Team: No.; Driver; Status; Rounds
ITA Oregon Team: 1; FRA Nicolas Milan; 1–3
BRA Roberto Moreno: 4
FRA Marguerite Laffite: 5–7
2: ITA Enrico Bettera; G; 1–4, 6
ITA "Navajo": G; 5–6
ITA Omar Mambretti: G; 5
3: ITA Kevin Gilardoni; All
4: CHE Fabien Thuner; All
8: ITA Niccolò Nalio; All
14: ESP Albert Costa; All
ITA Torino Motorsport: 2; ITA "Navajo"; G; 7
ITA Andrea Boffo
FRA TDS Racing: 5; NLD Jeroen Schothorst; G; All
6: NLD Bas Schothorst; All
7: NLD Wim Beelen; G; 1–2, 6–7
NLD Tom Coronel: 3–4
NLD Tim Coronel: 5
12: NLD Kelvin Snoeks; All
FRA Team Lompech Sport: 9; FRA Jean-Charles Miginiac; G; All
10: BEL David Dermont; 1–2
FRA Thibault Bossy: 3, 6–7
CHE Stefano Comini: 4–5
ESP PujolaRacing: 11; ESP Toni Forne; G; 1, 6–7
FRA Bruce Lorgère-Roux: 2–3
NLD Equipe Verschuur: 15; SWE Richard Kressner; G; 6
DEU AFK Motorsport: 23; DEU Oliver Freymuth; G; 1–3, 5–7
PRT Algarve Pro Racing Team: 24; GBR Michael Munemann; G; 1–3, 5–7
25: NLD Rembert Berg; G; 3
CZE Jakub Knoll: 6

| Icon | Class |
|---|---|
| G | Gentleman Driver |

===Driver changes===
- Changed teams
- Fabien Thuner switched from Boutsen Energy Racing to Oregon Team.
- David Dermont moved to Team Lompech Sport.
- Bas Schothorst and Jeroen Schothorst both moved to TDS Racing.

- Entering Eurocup Mégane Trophy
- Eurocup Clio champion Nicolas Milan, Formula Renault Alps driver Kevin Gilardoni and Formula Renault 3.5 Series driver Albert Costa debuted with Oregon Team.
- FIA Formula Two Championship driver Kelvin Snoeks entered the championship for TDS Racing.

===Team changes===
- Boutsen Energy Racing, Equipe Verschuur, Brixia Horse Power and Blue Jumeirah Team have all left the Eurocup Mégane Trophy.

===Mid-season changes===
- Rembert Berg debuted in the series, joining Michael Munemann in the Algarve Pro Racing Team.
- Tom Coronel made his debut in the series, replacing Wim Beelen from the Nürburgring round onwards.
- David Dermont was replaced by Thibault Bossy at Nürburgring.
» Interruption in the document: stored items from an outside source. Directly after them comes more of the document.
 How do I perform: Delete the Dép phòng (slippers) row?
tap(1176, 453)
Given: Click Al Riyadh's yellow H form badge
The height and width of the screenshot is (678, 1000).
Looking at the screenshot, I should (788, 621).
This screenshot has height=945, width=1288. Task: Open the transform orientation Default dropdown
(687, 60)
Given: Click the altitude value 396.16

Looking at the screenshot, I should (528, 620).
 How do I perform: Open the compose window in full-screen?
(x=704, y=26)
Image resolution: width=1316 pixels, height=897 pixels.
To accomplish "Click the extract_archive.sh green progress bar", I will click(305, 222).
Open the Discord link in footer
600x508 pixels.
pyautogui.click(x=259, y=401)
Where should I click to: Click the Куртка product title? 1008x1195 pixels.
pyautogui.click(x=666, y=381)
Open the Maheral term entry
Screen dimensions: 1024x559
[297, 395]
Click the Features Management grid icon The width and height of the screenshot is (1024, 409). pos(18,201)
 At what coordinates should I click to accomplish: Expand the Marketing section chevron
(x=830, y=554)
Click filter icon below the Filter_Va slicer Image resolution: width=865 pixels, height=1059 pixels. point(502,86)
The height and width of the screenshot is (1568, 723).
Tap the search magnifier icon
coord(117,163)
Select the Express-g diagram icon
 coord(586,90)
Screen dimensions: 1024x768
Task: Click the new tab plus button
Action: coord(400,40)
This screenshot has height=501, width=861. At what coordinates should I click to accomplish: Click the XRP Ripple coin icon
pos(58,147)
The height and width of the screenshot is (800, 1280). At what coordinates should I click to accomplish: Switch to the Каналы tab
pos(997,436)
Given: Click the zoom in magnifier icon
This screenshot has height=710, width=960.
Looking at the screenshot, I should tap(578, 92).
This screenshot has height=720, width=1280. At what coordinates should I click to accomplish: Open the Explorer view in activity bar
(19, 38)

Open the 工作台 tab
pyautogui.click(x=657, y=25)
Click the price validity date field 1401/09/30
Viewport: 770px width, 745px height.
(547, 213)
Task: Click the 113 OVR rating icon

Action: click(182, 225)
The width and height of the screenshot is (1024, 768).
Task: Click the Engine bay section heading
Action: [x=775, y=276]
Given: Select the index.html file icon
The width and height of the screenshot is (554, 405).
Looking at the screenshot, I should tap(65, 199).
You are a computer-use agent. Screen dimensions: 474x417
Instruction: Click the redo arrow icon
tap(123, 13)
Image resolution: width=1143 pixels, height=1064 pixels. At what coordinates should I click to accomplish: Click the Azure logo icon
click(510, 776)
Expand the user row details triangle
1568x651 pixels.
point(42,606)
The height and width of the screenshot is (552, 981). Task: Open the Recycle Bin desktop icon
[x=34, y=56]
Defending series champion Stefano Comini replaced Bossy for the Moscow round.
- Bruce Lorgère-Roux replaced Toni Forne after the opening round at Alcañiz.
- Roberto Moreno made his debut in the series, replacing Nicolas Milan at the Moscow event.

==Race calendar and results==
The calendar for the 2012 season was announced on 10 October 2011, the day after the end of the 2011 season. Silverstone Circuit was dropped from the calendar in favour of a round at the new Moscow Raceway in Russia. All seven rounds will form meetings of the 2012 World Series by Renault season.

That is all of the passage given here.